= The input =
»»

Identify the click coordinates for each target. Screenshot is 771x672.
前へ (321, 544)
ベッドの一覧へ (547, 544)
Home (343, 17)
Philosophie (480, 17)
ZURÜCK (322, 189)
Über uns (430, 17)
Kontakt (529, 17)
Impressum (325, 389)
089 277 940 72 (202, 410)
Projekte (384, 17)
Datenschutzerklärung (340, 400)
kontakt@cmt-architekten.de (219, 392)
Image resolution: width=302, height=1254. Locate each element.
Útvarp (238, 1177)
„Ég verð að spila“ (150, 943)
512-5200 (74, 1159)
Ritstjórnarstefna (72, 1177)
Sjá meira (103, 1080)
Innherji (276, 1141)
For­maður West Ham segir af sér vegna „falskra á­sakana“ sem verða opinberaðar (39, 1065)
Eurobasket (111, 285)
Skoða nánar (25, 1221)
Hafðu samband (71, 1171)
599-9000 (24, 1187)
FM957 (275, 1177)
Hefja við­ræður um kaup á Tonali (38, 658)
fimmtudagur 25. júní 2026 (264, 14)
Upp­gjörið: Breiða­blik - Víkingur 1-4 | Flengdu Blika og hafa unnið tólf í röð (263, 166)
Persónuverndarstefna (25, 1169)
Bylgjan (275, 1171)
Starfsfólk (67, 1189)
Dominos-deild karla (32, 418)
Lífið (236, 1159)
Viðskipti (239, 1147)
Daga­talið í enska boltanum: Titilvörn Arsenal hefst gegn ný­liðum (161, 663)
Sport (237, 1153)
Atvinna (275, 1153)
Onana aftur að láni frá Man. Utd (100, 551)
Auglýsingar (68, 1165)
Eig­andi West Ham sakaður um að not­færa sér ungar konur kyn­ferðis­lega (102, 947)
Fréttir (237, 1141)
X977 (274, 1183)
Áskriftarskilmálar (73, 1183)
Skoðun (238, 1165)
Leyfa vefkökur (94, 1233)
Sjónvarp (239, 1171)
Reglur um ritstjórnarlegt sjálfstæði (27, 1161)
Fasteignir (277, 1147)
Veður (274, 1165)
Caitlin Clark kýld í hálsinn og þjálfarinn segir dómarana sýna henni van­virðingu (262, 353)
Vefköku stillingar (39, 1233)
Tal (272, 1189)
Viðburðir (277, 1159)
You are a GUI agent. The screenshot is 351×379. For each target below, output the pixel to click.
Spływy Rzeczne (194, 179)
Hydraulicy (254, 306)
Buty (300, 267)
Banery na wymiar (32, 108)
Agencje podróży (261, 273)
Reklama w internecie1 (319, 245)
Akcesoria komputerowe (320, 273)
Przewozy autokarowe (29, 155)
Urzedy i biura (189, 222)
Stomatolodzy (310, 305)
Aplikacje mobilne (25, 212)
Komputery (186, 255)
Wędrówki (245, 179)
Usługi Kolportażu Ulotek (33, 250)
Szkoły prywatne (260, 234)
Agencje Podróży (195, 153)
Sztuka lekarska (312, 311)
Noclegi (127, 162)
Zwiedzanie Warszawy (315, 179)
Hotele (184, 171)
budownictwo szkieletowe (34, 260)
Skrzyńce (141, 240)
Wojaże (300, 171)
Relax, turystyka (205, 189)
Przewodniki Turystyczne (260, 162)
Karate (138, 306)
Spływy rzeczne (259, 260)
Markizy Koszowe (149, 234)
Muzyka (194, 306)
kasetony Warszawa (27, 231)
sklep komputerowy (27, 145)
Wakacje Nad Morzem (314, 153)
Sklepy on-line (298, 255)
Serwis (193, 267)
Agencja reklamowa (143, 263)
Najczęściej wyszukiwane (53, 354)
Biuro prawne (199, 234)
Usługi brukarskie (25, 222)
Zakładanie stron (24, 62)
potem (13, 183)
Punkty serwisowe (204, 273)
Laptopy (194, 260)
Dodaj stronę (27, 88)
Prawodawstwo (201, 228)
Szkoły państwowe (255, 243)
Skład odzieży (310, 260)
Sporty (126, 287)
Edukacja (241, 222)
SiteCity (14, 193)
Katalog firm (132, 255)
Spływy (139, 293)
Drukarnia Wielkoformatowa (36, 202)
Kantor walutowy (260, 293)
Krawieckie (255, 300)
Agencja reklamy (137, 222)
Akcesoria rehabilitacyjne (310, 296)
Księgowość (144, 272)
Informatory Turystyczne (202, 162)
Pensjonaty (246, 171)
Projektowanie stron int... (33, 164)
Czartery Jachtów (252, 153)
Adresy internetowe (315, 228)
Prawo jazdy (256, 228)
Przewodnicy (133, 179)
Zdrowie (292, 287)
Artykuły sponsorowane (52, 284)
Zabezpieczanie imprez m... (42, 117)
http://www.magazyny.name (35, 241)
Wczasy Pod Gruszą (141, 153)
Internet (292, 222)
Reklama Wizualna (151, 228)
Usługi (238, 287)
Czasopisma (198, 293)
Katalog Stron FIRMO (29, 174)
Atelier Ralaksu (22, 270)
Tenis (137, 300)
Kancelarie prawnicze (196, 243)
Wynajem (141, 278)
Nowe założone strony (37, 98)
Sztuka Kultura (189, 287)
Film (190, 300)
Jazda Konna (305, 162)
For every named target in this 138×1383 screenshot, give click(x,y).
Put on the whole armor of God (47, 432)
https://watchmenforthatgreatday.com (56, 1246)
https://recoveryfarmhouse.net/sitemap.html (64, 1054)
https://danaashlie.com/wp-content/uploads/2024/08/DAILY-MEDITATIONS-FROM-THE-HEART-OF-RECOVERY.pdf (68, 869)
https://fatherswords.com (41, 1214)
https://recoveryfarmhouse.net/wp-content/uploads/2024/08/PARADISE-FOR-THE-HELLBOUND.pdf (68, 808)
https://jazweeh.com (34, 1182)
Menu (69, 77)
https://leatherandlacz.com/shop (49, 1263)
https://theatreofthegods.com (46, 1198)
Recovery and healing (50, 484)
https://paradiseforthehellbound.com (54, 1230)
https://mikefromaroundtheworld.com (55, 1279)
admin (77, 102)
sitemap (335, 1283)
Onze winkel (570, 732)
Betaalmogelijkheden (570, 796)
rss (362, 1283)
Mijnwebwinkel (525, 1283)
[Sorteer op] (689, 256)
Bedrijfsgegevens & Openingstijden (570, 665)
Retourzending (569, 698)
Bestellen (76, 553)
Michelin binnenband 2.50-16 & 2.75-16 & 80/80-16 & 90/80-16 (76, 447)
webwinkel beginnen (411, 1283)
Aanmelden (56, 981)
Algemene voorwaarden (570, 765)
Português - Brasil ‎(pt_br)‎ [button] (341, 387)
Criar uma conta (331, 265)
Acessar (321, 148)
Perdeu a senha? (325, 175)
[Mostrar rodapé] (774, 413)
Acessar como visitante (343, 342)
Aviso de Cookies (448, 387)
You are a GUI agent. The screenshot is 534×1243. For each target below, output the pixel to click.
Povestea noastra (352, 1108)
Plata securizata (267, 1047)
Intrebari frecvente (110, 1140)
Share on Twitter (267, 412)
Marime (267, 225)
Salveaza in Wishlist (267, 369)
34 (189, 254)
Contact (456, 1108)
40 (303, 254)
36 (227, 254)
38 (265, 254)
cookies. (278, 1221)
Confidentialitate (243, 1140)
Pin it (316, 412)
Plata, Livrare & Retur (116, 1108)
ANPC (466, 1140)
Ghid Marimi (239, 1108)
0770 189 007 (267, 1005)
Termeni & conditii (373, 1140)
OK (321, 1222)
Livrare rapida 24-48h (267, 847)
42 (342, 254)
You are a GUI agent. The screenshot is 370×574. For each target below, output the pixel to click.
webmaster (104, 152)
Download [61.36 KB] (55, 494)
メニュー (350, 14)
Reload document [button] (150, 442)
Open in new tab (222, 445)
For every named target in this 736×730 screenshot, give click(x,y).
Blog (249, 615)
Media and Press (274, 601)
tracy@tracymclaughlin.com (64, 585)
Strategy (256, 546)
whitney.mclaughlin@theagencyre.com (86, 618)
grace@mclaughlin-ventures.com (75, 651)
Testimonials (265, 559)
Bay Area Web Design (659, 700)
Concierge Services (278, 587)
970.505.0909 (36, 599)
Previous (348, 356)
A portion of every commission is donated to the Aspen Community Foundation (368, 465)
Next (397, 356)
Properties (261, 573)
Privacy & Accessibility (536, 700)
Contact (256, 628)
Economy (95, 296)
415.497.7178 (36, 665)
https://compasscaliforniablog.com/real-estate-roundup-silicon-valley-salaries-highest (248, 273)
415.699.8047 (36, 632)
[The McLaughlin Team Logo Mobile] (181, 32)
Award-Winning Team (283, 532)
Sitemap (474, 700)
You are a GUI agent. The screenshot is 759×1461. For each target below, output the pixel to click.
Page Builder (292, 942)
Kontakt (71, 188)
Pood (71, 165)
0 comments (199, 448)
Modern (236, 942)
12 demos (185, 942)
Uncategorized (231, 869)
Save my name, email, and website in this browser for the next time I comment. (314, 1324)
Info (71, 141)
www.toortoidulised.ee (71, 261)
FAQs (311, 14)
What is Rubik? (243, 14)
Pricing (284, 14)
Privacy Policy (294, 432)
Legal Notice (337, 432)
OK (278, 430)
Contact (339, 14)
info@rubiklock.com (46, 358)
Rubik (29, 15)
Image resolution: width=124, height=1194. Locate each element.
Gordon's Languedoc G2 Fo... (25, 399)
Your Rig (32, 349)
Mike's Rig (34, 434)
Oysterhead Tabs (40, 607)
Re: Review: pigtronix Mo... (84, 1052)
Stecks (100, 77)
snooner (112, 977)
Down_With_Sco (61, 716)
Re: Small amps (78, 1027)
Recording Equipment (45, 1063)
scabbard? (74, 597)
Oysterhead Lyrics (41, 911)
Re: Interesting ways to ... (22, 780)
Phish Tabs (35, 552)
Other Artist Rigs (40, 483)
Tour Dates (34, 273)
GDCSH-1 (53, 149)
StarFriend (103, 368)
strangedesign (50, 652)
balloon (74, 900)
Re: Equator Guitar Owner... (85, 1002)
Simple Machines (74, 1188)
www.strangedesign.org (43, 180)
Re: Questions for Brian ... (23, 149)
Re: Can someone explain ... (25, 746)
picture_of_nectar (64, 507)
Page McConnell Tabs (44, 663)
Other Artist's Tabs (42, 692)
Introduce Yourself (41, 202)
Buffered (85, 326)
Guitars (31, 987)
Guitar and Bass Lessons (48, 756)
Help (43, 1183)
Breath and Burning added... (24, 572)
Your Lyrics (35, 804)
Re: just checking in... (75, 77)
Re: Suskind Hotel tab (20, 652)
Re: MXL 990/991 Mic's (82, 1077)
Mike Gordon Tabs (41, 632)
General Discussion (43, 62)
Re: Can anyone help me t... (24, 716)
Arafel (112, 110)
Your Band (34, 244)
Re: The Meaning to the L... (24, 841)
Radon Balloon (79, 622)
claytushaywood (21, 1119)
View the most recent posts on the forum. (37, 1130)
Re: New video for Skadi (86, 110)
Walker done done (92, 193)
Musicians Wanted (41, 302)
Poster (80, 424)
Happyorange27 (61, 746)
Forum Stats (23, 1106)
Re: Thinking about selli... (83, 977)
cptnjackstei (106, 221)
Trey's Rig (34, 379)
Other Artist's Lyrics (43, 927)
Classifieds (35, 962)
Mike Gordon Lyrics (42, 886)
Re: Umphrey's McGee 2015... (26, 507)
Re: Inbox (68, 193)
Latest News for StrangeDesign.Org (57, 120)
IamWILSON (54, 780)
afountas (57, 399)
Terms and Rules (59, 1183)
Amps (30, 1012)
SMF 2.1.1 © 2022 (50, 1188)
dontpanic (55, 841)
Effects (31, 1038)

««

= Task to carry out =
Scale the records starting at the one that contains "strangedesign (50, 652)" and ending at the one that contains "Help (43, 1183)", both included, and write each one out again with its request. Multiply every coordinate in the answers by 1.95 and round to the nearest whole number, with halves rounded up.

= The output =
strangedesign (98, 1271)
balloon (144, 1755)
Re: Equator Guitar Owner... (166, 1954)
Simple Machines (144, 2317)
www.strangedesign.org (84, 351)
Re: Questions for Brian ... (45, 291)
Re: Can someone explain ... (49, 1455)
picture_of_nectar (125, 989)
Page McConnell Tabs (86, 1293)
Other Artist's Tabs (82, 1349)
Introduce Yourself (80, 394)
Buffered (166, 636)
Guitars (60, 1925)
Guitar and Bass Lessons (94, 1474)
Help (84, 2307)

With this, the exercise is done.